He was about to explain that he had 16 people working on the cleanup program at the lab and was planning to hire another 10 people in the next year.
The cleanup program and the Consent Order between the laboratory’s managers and the state government form the basis of the relationship that Sen. Phil Griego was asking about. Griego, D-L.A., Mora, Sand, S.M., S.F. and Taos, is the chairman of the LANL legislative oversight committee that met at the Research Park in Los Alamos Wednesday.
“We were not doing so well with our relationship,” Rael said, looking back a couple of years.
“We worked through those issues,” he added. “And from my perspective, it’s a lot better. We let our hair down. We communicate our issues.”
One issue that has dominated those discussions over the last year, he said, has had to do with the budget.
“There is not a meeting with (Environment Secretary Ron) Curry or (Hazardous Waste Bureau Chief James) Bearzi, when funding is not a problem,” Rael said.
In a companion presentation, LANL’s Associate Director, Environmental Programs, Susan Stiger listed some recent positive developments and accomplishments.
Among them, she mentioned the fact that LANL has submitted 194 documents to NMED over the last year related to the Consent Order, including 10 that met stipulated penalty milestones.
She said the program had actually managed to recover five months of schedule on three critical Consent Order milestones that might have been subject to penalties because of funding-related delays from last year.

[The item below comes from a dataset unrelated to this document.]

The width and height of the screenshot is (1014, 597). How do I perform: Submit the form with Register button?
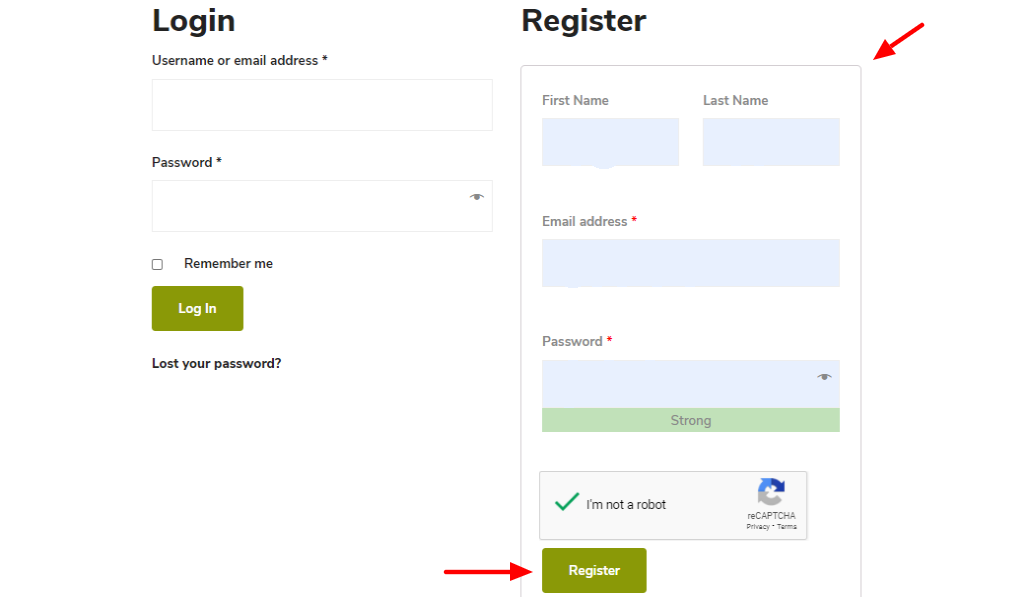coord(594,571)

Of particular note, she said, was a special $20 million appropriation, included in an emergency defense spending bill, mainly to complete eight deep monitoring wells that were added to the Consent Order for groundwater monitoring.
“Pressure from you and others is starting to help,” Stiger said to the committee members.

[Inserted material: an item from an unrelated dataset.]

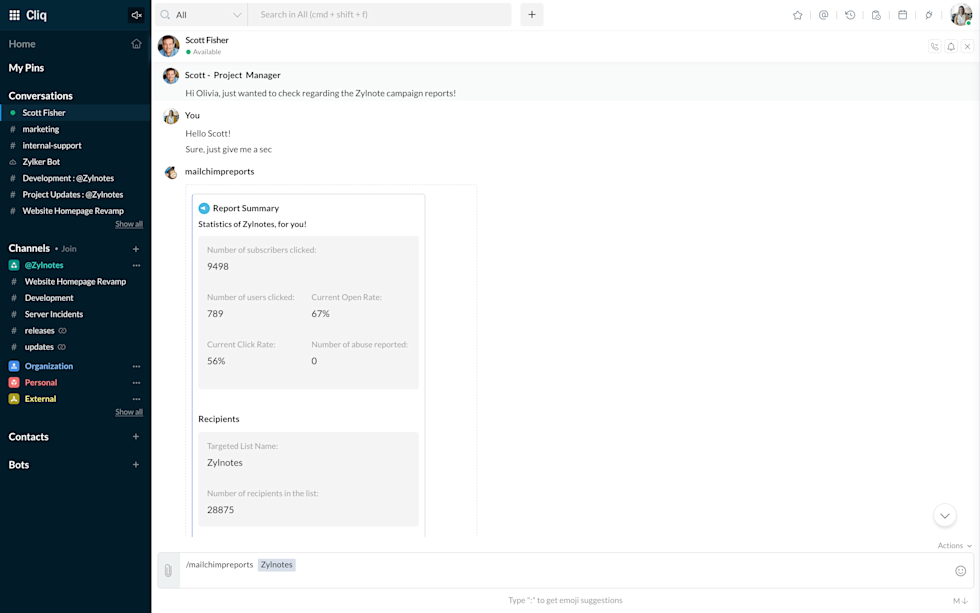This screenshot has width=980, height=613.
Task: Open the marketing channel conversation
Action: [x=41, y=129]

Stiger credited support from the wider community for improving prospects for federal funding, noting that the House proposal for next year is nearly $40 million over the administration’s request and the Senate version, at $245 million is even higher.
She said the groundwater monitoring program plans to add about 18 new deep monitoring wells over the next several years, mainly focused on investigating chromium contamination that has been detected in the regional aquifer.
Not all the news was good. She said she had just learned that the crew on one of the newly started wells was not going to be able to recover some equipment that had been lost down the bore hole.
“We’re going to have to redrill from scratch,” she said.
As the session continued into the afternoon, the legislators also heard about some of the laboratory’s economic development programs.
Duncan McBranch, principal associate director for science, technology and engineering, gave an overview of the laboratory’s technology transfer mission and described in detail the Technological Research Collaborative. Steven Girrens, technology transfer division leader, spoke about some of the other entrepreneurial initiatives.
There were also reports on the small business and business mentoring programs.